Fatigue problems mean aircraft cannot be sustained until replacement arrives in 2013

A US Navy official has revealed that a third of the US Navy Lockheed Martin P-3 Orion maritime patrol aircraft fleet will be retired within the next 18-24 months.

The P-3 fleet is already being reduced from 227 aircraft to 150 by 2005, but severe fatigue problems suddenly discovered earlier this year mean that even the reduced fleet cannot be sustained before a replacement arrives in 2013, says Capt Steve Eastburg, Naval Air (NAVAIR) Systems Command programme manager for maritime patrol aircraft.

NAVAIR ordered a fatigue life evaluation on the P-3 fleet last year, and was surprised to find "significant" wear-and-tear that came close to crippling the majority of the active inventory, Eastburg told the ISR Integration 2003 conference on 18 November.

Those findings pre-dated the navy's decision in June to strongly back the P-3 and EP-3 Aries replacement concept - the Multi-mission Maritime Aircraft (MMA), says Eastburg.

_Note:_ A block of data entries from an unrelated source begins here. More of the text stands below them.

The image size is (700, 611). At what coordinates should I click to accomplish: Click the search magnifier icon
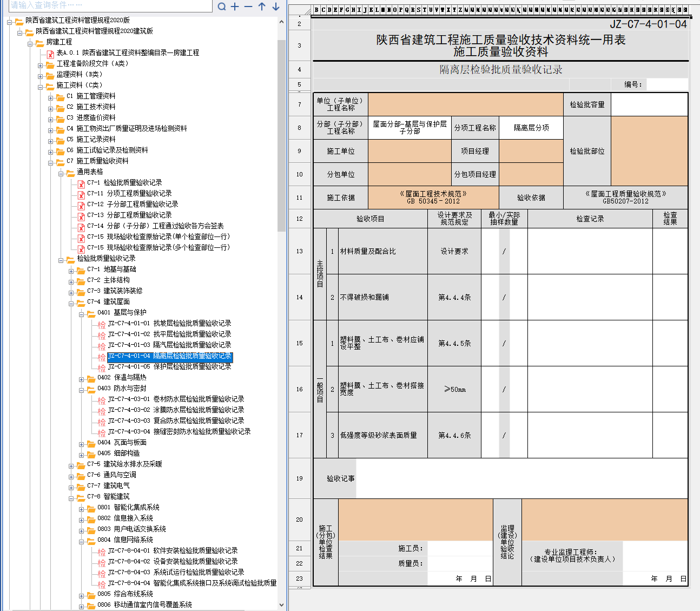[222, 6]
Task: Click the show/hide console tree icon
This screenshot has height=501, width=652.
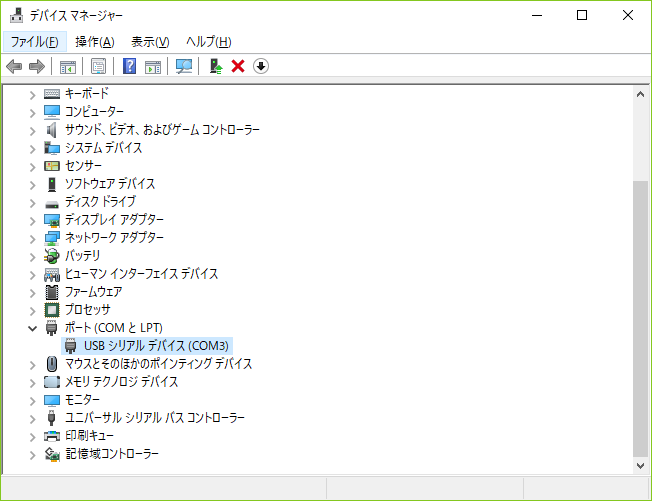Action: (x=68, y=67)
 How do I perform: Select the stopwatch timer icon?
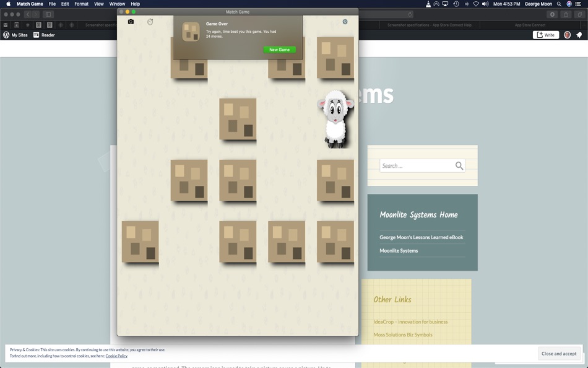(150, 21)
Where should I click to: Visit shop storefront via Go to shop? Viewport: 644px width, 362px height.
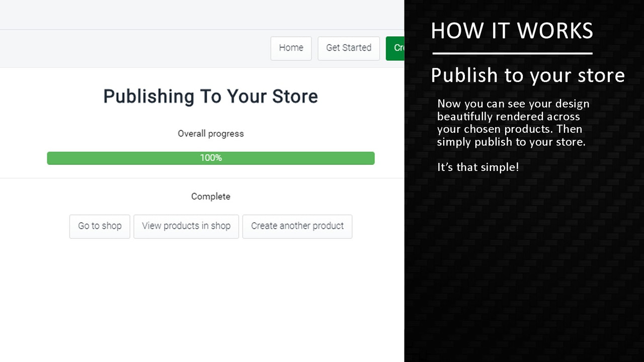[x=99, y=226]
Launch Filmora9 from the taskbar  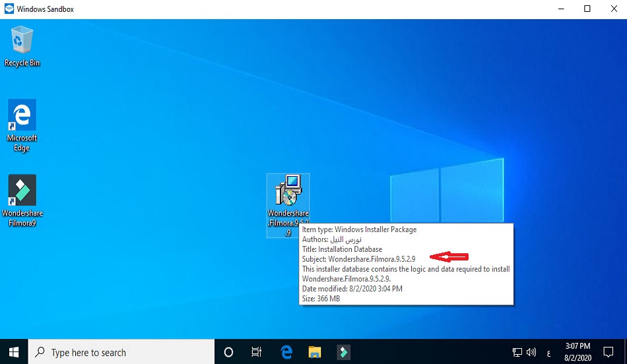click(x=343, y=352)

A request for proposals was issued last month, and bids are due by 29 December and will be based around Boeing's 737 derivative and Lockheed Martin's P-3-derived Orion 21 concept.

The $3 billion MMA system development and demonstration programme is set to begin early next year.

The acquisition could lead to an order for 108-150 aircraft, says Eastburg. The final number, he says, will be tied to the number of companion unmanned air vehicles ordered under the navy's Broad Area Maritime Surveillance programme. A related effort to replace the navy's fleet of 16 EP-3 signals intelligence platforms has been divided into a shared effort with the US Army's Aerial Common Sensor programme.

Meanwhile, the P-3s that remain in active service are being rushed into a two-tier refurbishment process to address systemic fatigue problems, says Eastburg. The improvements are expected to "buy back thousands of hours of life" for the airframe, he says. Some of the 150 aircraft will be set aside for enhanced special structural inspections.

Eastburg says the refurbishment will address fatigue "hot spots" on the aircraft, which first entered service in 1962, having been derived from Lockheed's L188 Electra airliner.

The navy had considered meeting the MMA requirement with a hybrid approach (Flight International, 1-7 April), retaining some of the Orion's airframe, combined with new-build structural assemblies and modern avionics, which would have reduced costs and yielded an earlier service entry. This option now seems unlikely.